Lately the line between sensitive national security information and information that the government would, for other reasons, prefer to keep secret has been blurred. In December 2003, Khaled el-Masri, a German citizen, was detained by the CIA, drugged, beaten, flown to Afghanistan and held without charge in a squalid prison for four months. The CIA, under the leadership of George Tenet, realized that it had the wrong man, but rather than apologize, agents abandoned Masri on a hilltop in Albania, apparently hoping that no one would believe his story. When Masri filed a lawsuit, Tenet's successor, Porter Goss, stepped in and asserted the state secrets privilege. Without demanding production of a single document allegedly subject to the privilege, the judge dismissed the case.
In recent months, the Justice Department has claimed the privilege in lawsuits brought against Verizon and AT&T for providing subscribers' telecommunications records to the National Security Agency as part of its domestic surveillance program. Justice Department lawyers cited the Masri decision in arguing for dismissal, claiming that the evidence the plaintiffs would need to litigate the case was so sensitive that not even the judge should review it. Such twisted logic would be laughable were the stakes not so high.
Those whose search for justice has been quashed by such executive bullying are often shocked to learn that Congress has never acted to codify the state secrets privilege. It considered doing so in the 1970s but specifically chose not to include the privilege in the federal rules of evidence. Nonetheless, dating from its application in the Reynolds case, the state secrets privilege has been repeatedly invoked, often with disturbing results.

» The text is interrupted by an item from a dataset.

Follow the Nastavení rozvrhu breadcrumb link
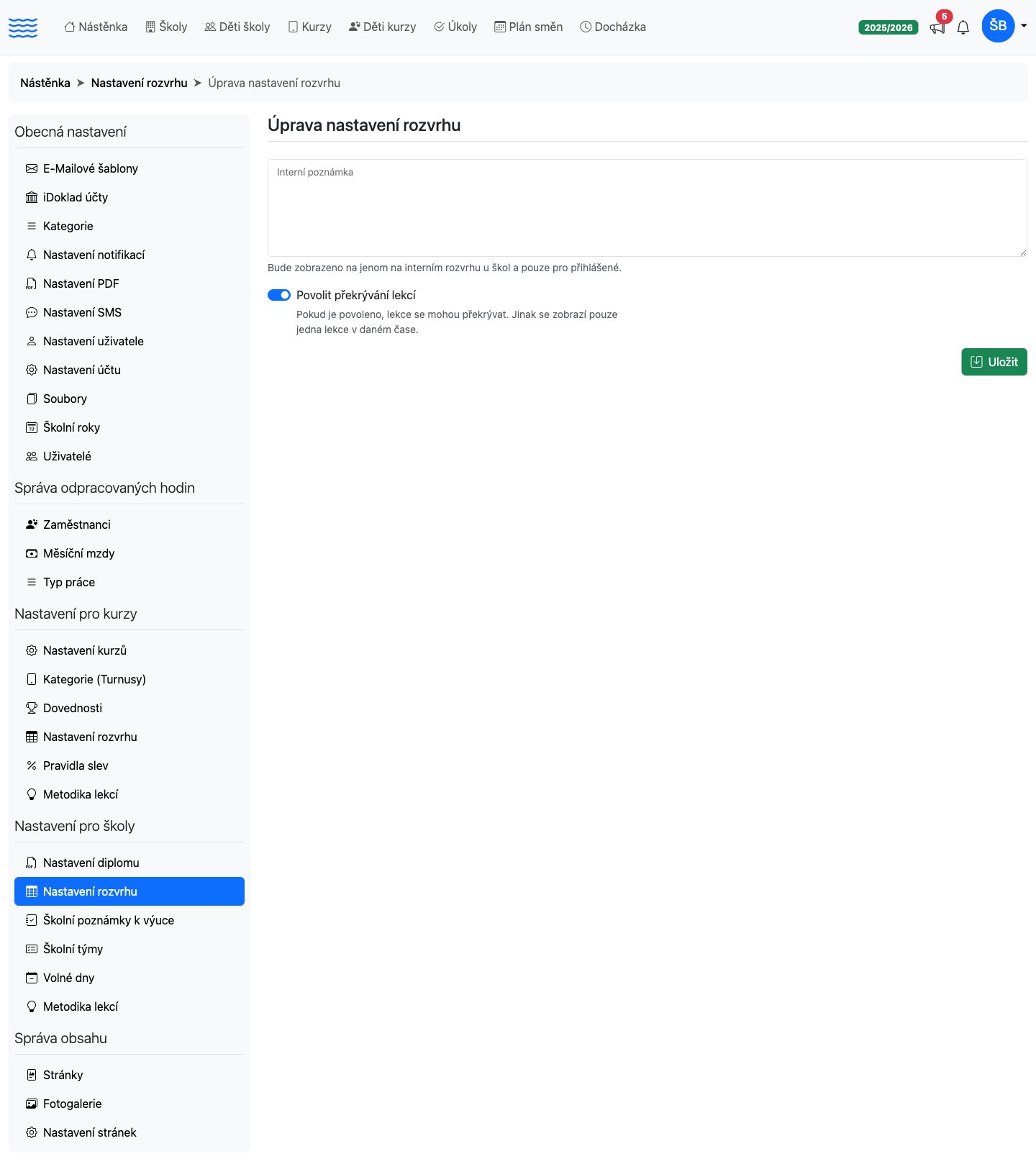Image resolution: width=1036 pixels, height=1164 pixels. pos(140,83)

This is why we, in cooperation with the Constitution Project, have joined with a bipartisan coalition of policy experts, legal scholars and former government officials in calling on Congress to limit the privilege's use.
Congress should establish that the executive branch's ability to restrict disclosure of evidence is qualified, not absolute. Federal agencies should not be allowed to dodge even a judge's scrutiny by crying "state secret." And Congress should instruct judges to privately review all the evidence that the executive claims is privileged and independently determine if releasing it would harm national security.
In the 1990s, the privileged documents of the Reynolds case were declassified. The only "sensitive" information in the accident report was that the aircraft carrying those contractors was in miserable condition before it took off. We may never know the full details of the CIA's treatment of Khaled el-Masri (who is seeking review of his case by the Supreme Court) or of the NSA's eavesdropping on U.S. citizens. If an independent judge reviews the evidence in those cases and finds that its disclosure would jeopardize national security, we will support protecting such intelligence, whenever possible in a way that does not deny justice to those harmed by government wrongdoing. The founders of this nation trusted judges to serve as a check against the abuse of executive power; surely we must do the same.
Liberty and security are mutually reinforcing. We can -- and, to remain true to our American values, must -- demand both from our government. An independent judge should determine what information would be harmful if released and what would demonstrate wrongdoing or simply be embarrassing. History has shown that those who have something to lose are remarkably poor judges of the difference.
David Kay led the Iraq Survey Group in its search for weapons of mass destruction in 2003-04 and previously served as a weapons inspector with the International Atomic Energy Agency. Michael German is a policy counsel at the American Civil Liberties Union and an adjunct professor at the National Defense University.